题目:
The thief has found himself a new place for his thievery again. There is only one entrance to this area, called the "root." Besides the root, each house has one and only one parent house. After a tour, the smart thief realized that "all houses in this place forms a binary tree". It will automatically contact the police if two directly-linked houses were broken into on the same night.
Determine the maximum amount of money the thief can rob tonight without alerting the police.
Example 1:
3 / 2 3 3 1
Maximum amount of money the thief can rob = 3 + 3 + 1 = 7.
Example 2:
3
/
4 5
/
1 3 1
Maximum amount of money the thief can rob = 4 + 5 = 9.
题目解答:
这个题目是在之前House Robber 和House Robber II之上的变体。它要求的是在树上的动归。需要用到深度优先搜索和动归的思想。一样的,相邻节点不能偷。
另外借助一个辅助结构,来帮助我们存动归中需要比较的两个值。
代码:
/**
* Definition for a binary tree node.
* struct TreeNode {
* int val;
* TreeNode *left;
* TreeNode *right;
* TreeNode(int x) : val(x), left(NULL), right(NULL) {}
* };
*/
struct robMoney //辅助数据结构,用来记录动态规划过程中的两个整型值
{
int noRob; //不偷当前这一家,可以得到的金钱数目
int curRob; //在当前这个位置,可以获得到的金钱数目最大值
robMoney():noRob(0),curRob(0){}
};
class Solution {
public:
int rob(TreeNode* root) {
if(root == NULL)
return 0;
robMoney res = dfs(root);
return res.curRob;//在当前位置所能获得的金钱数目最大值
}
robMoney dfs(TreeNode *root) //深度优先搜索
{
robMoney money;
if(root == NULL)
{
return money;
}
robMoney left = dfs(root -> left);
robMoney right = dfs(root -> right);
money.noRob = left.curRob + right.curRob; //当前这家选择不偷
money.curRob = max(money.noRob, left.noRob + right.noRob + root -> val); //取二者的最大值
return money;
}
int max(int a, int b)
{
return a > b ? a : b;
}
};

- _任务要求 A_:
请在记录中找到含有“will [x=221, y=277].”的那一行,再找到含有“[x=295, y=279]”的那一行,把这两行及其间的所有行原样照抄出来。

- _本题材料_:

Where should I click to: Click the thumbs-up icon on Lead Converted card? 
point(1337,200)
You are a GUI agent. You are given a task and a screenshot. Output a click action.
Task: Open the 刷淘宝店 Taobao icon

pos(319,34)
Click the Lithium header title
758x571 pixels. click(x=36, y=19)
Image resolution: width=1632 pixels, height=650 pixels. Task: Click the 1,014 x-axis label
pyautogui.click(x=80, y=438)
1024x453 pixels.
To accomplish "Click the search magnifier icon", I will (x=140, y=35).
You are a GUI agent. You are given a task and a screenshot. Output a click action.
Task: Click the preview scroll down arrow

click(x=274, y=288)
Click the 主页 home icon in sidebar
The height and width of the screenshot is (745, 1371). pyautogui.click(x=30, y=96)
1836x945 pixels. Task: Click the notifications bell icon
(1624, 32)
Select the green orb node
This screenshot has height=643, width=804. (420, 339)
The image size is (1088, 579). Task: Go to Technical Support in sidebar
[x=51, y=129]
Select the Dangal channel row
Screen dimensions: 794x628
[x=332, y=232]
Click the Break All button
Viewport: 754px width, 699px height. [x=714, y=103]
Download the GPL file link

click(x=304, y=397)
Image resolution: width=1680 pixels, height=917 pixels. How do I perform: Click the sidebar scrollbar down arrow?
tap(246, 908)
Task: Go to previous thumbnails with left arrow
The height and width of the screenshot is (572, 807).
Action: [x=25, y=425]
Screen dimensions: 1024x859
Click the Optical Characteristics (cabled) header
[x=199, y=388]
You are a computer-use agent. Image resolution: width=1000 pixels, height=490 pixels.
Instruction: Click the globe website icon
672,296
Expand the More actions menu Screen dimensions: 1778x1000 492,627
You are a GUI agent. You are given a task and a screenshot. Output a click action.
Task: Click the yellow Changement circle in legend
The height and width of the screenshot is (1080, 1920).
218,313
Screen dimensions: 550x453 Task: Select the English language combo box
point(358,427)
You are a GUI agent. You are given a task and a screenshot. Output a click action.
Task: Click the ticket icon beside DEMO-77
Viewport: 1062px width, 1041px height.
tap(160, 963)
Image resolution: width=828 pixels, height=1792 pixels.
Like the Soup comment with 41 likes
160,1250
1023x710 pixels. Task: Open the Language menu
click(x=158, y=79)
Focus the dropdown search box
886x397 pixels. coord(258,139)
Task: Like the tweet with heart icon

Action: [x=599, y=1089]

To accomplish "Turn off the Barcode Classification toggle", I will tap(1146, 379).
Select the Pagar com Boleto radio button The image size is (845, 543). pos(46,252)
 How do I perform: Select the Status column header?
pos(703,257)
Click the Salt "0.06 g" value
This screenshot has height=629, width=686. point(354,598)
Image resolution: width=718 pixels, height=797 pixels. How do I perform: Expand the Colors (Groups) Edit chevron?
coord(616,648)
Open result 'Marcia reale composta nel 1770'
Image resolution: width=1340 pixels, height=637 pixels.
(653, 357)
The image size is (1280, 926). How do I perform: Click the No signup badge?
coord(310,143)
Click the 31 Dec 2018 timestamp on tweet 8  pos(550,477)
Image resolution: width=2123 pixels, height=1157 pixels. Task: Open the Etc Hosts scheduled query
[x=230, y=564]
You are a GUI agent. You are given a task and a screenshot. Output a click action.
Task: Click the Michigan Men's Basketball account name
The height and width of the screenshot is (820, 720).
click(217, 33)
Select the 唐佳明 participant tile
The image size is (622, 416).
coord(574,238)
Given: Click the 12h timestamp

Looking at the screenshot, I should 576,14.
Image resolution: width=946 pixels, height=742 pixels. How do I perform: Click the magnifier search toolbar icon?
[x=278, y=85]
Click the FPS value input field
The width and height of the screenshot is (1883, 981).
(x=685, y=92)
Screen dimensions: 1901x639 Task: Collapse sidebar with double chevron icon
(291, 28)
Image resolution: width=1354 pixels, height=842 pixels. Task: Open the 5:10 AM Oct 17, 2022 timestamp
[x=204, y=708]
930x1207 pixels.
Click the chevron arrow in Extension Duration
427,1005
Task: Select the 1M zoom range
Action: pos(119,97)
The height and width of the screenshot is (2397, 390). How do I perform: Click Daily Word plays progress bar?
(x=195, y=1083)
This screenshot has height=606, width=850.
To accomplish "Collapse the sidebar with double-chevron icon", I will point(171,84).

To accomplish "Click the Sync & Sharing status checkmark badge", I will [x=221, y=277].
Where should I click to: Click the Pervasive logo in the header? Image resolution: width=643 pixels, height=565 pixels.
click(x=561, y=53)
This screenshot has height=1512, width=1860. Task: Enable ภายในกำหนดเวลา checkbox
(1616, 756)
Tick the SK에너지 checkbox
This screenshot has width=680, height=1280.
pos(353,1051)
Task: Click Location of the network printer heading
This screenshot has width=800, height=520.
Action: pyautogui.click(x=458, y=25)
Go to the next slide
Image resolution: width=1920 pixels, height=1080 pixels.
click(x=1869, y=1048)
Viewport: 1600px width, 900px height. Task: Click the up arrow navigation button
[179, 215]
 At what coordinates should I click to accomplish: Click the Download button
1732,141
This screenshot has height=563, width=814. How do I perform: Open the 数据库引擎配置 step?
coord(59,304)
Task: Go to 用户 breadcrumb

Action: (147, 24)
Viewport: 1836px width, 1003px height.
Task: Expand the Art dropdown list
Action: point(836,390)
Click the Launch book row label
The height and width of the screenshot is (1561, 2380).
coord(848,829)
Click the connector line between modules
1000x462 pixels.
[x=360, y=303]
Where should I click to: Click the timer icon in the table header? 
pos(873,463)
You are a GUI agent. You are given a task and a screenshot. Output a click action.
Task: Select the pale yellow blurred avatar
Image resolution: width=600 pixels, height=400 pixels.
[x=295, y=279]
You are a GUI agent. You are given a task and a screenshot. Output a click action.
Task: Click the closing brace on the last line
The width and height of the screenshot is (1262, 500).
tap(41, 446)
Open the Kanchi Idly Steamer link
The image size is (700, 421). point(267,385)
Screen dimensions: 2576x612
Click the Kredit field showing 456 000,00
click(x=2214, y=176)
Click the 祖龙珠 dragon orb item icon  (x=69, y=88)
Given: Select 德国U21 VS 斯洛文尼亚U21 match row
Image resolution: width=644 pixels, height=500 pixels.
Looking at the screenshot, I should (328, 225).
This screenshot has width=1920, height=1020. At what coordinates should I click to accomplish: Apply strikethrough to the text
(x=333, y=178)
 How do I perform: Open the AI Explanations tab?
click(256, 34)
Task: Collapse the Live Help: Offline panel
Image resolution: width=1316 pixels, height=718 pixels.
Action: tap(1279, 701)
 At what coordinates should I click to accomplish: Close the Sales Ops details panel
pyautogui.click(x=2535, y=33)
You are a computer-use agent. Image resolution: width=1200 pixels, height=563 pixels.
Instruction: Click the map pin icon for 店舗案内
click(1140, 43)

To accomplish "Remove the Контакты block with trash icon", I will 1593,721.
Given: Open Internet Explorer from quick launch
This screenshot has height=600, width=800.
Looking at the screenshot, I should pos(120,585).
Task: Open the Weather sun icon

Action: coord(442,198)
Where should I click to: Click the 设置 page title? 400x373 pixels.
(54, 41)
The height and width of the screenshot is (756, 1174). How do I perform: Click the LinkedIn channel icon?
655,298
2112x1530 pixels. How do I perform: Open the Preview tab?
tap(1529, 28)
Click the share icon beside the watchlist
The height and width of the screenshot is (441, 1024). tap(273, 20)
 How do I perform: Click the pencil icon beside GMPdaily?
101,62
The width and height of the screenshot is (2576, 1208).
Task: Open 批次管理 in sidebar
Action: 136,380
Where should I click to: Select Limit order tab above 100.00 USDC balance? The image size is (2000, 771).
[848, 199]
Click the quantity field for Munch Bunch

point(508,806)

- _任务要求 B_:
在给定文本的代码中,结构体 robMoney 的成员 noRob 用来记录什么?

- _正确结果 A_:
To accomplish "Click the Sync & Sharing status checkmark badge", I will [x=221, y=277].
Where should I click to: Click the Pervasive logo in the header? Image resolution: width=643 pixels, height=565 pixels.
click(x=561, y=53)
This screenshot has height=1512, width=1860. Task: Enable ภายในกำหนดเวลา checkbox
(1616, 756)
Tick the SK에너지 checkbox
This screenshot has width=680, height=1280.
pos(353,1051)
Task: Click Location of the network printer heading
This screenshot has width=800, height=520.
Action: pyautogui.click(x=458, y=25)
Go to the next slide
Image resolution: width=1920 pixels, height=1080 pixels.
click(x=1869, y=1048)
Viewport: 1600px width, 900px height. Task: Click the up arrow navigation button
[179, 215]
 At what coordinates should I click to accomplish: Click the Download button
1732,141
This screenshot has height=563, width=814. How do I perform: Open the 数据库引擎配置 step?
coord(59,304)
Task: Go to 用户 breadcrumb

Action: (147, 24)
Viewport: 1836px width, 1003px height.
Task: Expand the Art dropdown list
Action: point(836,390)
Click the Launch book row label
The height and width of the screenshot is (1561, 2380).
coord(848,829)
Click the connector line between modules
1000x462 pixels.
[x=360, y=303]
Where should I click to: Click the timer icon in the table header? 
pos(873,463)
You are a GUI agent. You are given a task and a screenshot. Output a click action.
Task: Select the pale yellow blurred avatar
Image resolution: width=600 pixels, height=400 pixels.
[x=295, y=279]

- _正确结果 B_:
它记录的是不偷当前这一家时可以得到的金钱数目。